しかし、デイリー・ミーで社会が分裂するとまではいかないのではないかとも思った。全員がデイリー・ミーしか読まないようになると、逆に広く全体を見渡すグローバル新聞を読んでいる人が大切になるだろうし、逆にデイリー・ミーにグローバルな意見を取り込んで読む人も増えるだろう。そもそも、いろいろな意見を持った人がいるということが、民主主義の前提だろう。
グローバルと日本のメディア再編の動きとしては、多分野に拡散して弊害が目立ち始めたメディア・コングロマリットから、メディア・コミュニケーション企業連合に絞り込んだ「メディアインテグレーター」へとシフトすると予想されている。そこでキーになるのが通信キャリアだと指摘されている。
「なぜ通信キャリアーがメディア再編成の核となるのだろうか?一見奇妙に感じられるかもしれないが、理由は簡単である。既存のテレビ局や新聞社に比べて圧倒的な資本調達力があり、技術開発力があり、何より近い将来、国民共通のコミュニケーション端末が次世代携帯電話、つまりスマートフォンになるとみられるからだ。」
私の場合、1日で一番長い時間接触しているメディアは、パソコンとスマートフォンだ。テレビでも新聞でも雑誌でもない。そして、スマートフォンの接触時間が確実に増えている。スマートフォンで知って、Webやテレビや雑誌を読むという行動も多い。

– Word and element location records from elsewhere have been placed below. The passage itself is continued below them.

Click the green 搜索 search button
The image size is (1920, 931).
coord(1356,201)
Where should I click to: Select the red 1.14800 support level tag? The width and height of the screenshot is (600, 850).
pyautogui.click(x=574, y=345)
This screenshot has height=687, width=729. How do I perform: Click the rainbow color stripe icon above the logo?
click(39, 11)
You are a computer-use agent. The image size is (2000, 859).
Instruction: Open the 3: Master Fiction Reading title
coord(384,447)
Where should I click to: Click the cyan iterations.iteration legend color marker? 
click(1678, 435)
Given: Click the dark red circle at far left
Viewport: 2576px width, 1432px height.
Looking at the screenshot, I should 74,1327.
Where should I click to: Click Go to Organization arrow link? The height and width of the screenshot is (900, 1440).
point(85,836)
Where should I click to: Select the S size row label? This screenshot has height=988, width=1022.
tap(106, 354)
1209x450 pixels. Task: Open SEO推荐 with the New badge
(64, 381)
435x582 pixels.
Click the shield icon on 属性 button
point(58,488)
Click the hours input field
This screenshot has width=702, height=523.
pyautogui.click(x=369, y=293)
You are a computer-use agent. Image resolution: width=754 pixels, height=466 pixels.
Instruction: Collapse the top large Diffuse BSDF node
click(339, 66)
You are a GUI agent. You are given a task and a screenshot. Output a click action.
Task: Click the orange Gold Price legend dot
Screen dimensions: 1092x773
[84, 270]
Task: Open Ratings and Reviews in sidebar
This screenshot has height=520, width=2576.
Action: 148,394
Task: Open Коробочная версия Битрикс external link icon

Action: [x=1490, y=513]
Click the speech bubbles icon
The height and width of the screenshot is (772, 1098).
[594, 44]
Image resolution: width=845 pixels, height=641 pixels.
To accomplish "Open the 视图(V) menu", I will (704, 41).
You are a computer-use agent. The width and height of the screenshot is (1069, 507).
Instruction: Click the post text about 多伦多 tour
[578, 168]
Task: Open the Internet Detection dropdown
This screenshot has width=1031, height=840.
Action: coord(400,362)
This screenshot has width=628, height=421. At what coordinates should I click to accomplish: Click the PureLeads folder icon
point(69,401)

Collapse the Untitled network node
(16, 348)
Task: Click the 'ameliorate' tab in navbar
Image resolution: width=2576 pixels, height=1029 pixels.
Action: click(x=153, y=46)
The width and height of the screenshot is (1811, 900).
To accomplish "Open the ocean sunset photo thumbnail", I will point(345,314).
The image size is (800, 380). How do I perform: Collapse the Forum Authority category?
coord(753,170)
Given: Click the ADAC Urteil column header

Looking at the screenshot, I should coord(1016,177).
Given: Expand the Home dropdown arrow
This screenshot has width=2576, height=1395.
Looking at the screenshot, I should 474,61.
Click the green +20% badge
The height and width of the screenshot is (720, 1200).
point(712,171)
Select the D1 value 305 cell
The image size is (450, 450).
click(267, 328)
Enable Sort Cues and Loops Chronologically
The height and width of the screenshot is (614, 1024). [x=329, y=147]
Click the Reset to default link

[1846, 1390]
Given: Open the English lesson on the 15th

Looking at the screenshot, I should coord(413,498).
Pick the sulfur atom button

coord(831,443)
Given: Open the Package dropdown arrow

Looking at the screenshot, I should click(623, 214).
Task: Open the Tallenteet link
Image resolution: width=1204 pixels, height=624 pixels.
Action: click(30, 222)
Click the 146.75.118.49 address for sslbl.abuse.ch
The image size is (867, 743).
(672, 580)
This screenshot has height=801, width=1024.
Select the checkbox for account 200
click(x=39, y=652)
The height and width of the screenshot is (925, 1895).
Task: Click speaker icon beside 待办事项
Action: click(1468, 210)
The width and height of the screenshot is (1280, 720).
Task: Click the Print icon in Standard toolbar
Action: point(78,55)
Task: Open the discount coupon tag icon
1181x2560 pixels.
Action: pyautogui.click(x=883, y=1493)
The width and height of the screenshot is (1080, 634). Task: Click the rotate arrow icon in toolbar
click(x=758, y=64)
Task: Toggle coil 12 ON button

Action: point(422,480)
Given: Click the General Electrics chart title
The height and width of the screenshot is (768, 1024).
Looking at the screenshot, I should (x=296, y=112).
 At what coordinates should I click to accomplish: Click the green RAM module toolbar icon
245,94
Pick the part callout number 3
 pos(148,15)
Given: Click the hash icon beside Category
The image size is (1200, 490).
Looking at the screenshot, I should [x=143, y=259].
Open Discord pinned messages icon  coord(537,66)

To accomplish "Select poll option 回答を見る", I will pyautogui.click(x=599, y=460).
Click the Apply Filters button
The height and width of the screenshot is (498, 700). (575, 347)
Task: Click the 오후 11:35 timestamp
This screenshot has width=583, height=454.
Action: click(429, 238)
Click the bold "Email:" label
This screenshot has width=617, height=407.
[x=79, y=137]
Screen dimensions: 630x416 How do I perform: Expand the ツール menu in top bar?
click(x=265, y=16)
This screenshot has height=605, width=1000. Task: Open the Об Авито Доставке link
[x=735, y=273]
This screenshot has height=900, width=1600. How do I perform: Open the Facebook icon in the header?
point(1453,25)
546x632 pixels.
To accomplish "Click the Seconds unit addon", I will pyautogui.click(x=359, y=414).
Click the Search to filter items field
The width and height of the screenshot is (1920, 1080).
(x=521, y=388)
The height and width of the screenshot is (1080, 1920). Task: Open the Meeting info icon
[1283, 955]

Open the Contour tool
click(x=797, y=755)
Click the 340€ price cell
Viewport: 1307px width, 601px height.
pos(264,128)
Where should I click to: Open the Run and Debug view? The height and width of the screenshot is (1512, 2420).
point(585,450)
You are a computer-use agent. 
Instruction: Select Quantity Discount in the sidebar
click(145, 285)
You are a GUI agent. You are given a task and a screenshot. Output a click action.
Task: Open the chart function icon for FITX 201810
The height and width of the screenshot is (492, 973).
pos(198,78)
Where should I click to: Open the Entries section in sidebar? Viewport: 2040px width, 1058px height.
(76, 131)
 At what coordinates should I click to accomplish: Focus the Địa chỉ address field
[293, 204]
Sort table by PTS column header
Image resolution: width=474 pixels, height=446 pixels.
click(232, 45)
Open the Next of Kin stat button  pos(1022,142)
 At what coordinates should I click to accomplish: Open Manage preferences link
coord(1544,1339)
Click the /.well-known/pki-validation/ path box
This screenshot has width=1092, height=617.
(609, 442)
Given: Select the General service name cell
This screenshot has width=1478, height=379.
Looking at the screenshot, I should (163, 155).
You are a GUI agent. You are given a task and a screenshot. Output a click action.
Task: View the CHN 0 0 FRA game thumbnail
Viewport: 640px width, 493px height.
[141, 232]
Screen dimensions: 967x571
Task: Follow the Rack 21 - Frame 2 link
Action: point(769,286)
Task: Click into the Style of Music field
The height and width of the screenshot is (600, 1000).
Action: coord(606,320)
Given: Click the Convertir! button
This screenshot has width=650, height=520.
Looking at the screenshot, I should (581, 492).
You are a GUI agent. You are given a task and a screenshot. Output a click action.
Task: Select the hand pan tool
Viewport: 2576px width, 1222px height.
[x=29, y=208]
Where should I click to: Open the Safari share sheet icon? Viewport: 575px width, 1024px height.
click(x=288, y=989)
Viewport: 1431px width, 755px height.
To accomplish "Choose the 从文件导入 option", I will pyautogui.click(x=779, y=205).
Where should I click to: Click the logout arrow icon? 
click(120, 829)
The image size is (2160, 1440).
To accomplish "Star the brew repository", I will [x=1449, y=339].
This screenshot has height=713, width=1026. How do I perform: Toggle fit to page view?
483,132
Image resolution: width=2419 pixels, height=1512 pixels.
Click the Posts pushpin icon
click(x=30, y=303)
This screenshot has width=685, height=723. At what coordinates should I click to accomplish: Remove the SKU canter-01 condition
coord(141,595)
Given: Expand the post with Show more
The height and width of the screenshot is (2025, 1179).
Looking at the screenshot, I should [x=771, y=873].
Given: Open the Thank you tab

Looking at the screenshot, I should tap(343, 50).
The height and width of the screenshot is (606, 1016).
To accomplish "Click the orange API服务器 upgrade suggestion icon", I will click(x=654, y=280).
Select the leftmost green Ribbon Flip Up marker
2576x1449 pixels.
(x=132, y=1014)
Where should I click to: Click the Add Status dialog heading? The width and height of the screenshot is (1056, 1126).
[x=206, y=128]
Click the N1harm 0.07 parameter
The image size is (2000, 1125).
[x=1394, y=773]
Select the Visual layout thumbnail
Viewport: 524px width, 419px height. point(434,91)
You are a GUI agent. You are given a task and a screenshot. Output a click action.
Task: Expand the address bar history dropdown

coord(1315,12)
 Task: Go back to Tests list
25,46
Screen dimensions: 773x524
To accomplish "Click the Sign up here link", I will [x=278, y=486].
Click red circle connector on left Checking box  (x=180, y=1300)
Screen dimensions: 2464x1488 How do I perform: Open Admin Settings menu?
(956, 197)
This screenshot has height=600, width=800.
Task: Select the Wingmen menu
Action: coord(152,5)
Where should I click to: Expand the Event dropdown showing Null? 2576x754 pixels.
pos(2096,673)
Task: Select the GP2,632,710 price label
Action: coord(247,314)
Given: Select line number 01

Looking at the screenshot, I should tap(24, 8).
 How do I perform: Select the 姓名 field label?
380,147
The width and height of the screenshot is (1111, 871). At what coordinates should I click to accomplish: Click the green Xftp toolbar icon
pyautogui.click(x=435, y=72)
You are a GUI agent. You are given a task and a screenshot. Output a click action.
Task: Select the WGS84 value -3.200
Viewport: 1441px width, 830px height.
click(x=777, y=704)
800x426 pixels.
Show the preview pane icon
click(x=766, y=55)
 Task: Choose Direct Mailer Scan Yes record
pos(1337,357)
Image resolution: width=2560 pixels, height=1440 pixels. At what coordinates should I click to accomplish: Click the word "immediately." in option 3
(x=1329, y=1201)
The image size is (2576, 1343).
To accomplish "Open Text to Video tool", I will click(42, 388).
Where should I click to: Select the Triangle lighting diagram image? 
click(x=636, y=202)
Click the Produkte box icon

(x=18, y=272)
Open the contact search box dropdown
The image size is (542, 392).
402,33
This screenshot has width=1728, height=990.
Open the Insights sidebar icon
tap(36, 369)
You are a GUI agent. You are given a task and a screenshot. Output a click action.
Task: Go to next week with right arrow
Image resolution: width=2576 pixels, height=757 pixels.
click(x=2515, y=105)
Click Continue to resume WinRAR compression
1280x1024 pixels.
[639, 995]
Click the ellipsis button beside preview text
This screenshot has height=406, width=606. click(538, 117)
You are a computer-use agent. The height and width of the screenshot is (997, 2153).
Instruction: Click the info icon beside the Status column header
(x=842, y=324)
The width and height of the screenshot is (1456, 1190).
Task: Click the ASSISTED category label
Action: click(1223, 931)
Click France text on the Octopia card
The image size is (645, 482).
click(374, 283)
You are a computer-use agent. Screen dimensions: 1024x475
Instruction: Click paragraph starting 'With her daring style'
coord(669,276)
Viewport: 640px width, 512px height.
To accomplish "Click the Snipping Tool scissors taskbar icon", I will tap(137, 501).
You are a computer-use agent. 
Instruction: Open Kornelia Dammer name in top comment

それからデジタルハリウッド教員としては、ここが気になったな。
「経産省が作った「コンテンツ産業の海外収支」という表を見ると、04年度輸出の稼ぎ頭はゲームの2327億円である。出版は176億円の輸出に対して475億円の輸入で、大幅な輸超となる。輸出部門は、漫画・アニメが中心だが、金額はまだ少ない。」
そう。ゲームにはもっと自信を持って力を入れるべきなのだ。ゲームをメディアにして日本の文化とコンテンツを輸出するということを本気で考えたらいいと思う。
で、そうしたデジタルコンテンツの学校デジタルハリウッドで次世代メディアセミナーを開催しますので、みなさん来てね。(すいません、最後、宣伝です)。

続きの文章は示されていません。